Pathological examination of spinal cord sections from NP-transplanted and control mice were performed at 10, 13, 20 and 50 days post EAE induction to evaluate CNS inflammation, demyelination and axonal damage. In NP-transplanted mice an attenuation of the number of immune-cell infiltrates (A), T cells (D) and macrophages/activated microglia (G) per mm² was evident from day 13 post EAE induction and became significant at days 20 and 50. Demyelination and axonal damage, which were analyzed by loss of Kluver Barrera (J), and Bielschowsky staining (M), respectively, were both significantly reduced at day 20 and 50 post EAE induction. The differences between the study and control groups in the severity of all parameters gradually increased with time. Representative day 20 images of H&E staining (B, C), immunostaining for CD3 (E, F) and Mac3 (H, I), Kluver Barrera staining (K, L) and Bielschowsky silver staining (N, O). * P<0.05. Scale bars: 100 µm.
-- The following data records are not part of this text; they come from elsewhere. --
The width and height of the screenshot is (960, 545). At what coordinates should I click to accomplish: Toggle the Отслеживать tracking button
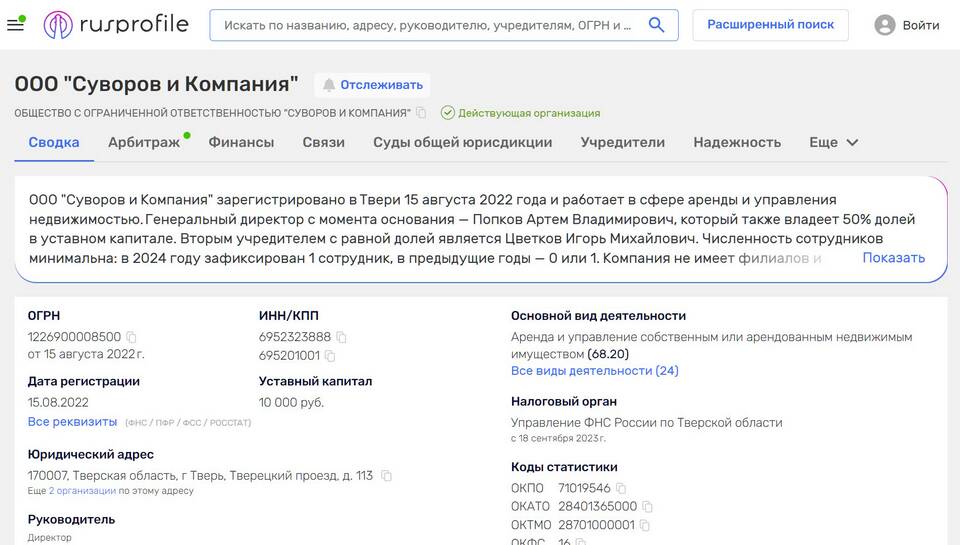pos(372,85)
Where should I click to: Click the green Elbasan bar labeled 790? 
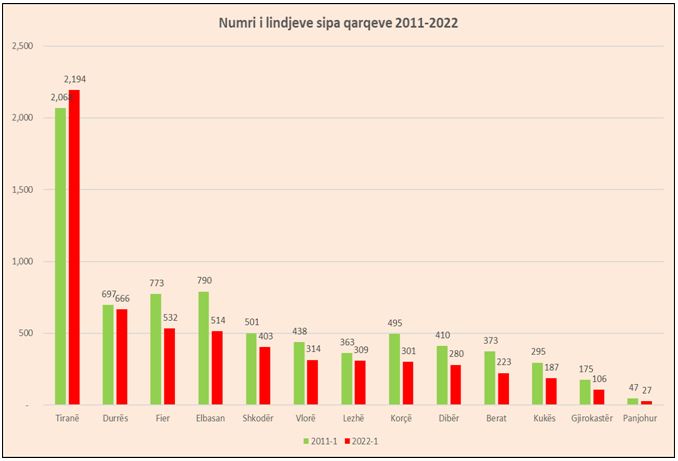(x=204, y=348)
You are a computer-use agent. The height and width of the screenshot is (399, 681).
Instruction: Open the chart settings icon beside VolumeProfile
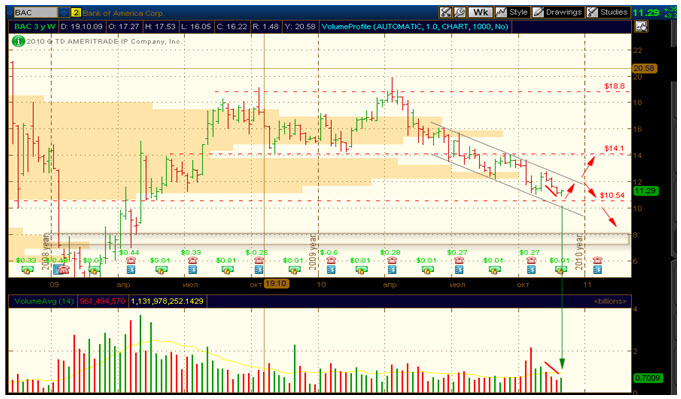tap(641, 27)
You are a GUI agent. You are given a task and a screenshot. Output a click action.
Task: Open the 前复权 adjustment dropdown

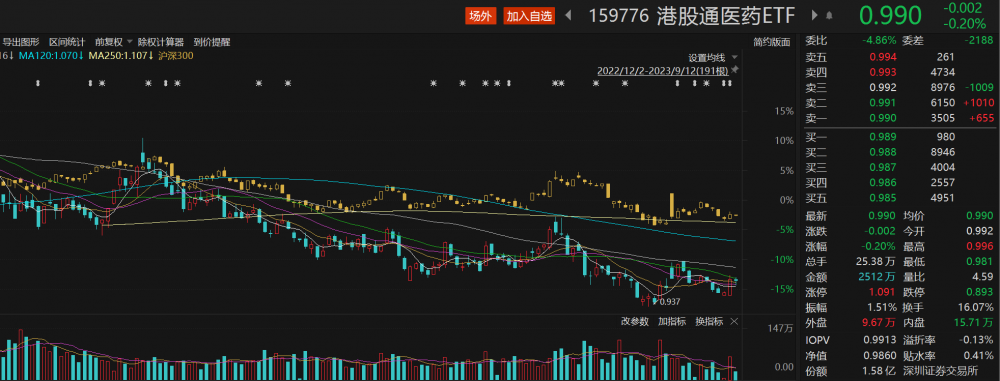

Figure 6. Direct suppressive effects of hESC-derived NPs on lymph node cells (LNCs) and T cells derived from naïve C57BL mice.

LNCs derived from naïve mice were co-cultured with NPs and activated with ConA. The NPs suppressed ³H-thymidine incorporation into the activated LNCs in a dose-dependent manner (A). FACS analysis of interleukin-2 receptor α (IL-2Rα; CD25) expression after 24 hours of ConA-stimulation showed that human NPs inhibited the activation of Thy1.2+ T cells as determined by the fraction of labeled cells and by mean fluorescent intensity (MFI) (B). FACS analysis of CFSE labeled LNCs after 72 hours of ConA stimulation showed that co-culturing with the human NPs inhibited the proliferation of Thy1.2+ T cells. The fraction of T cells that have proliferated and therefore diluted the CFSE fluorescence (within the rectangle) was reduced in the presence of the human NPs (C).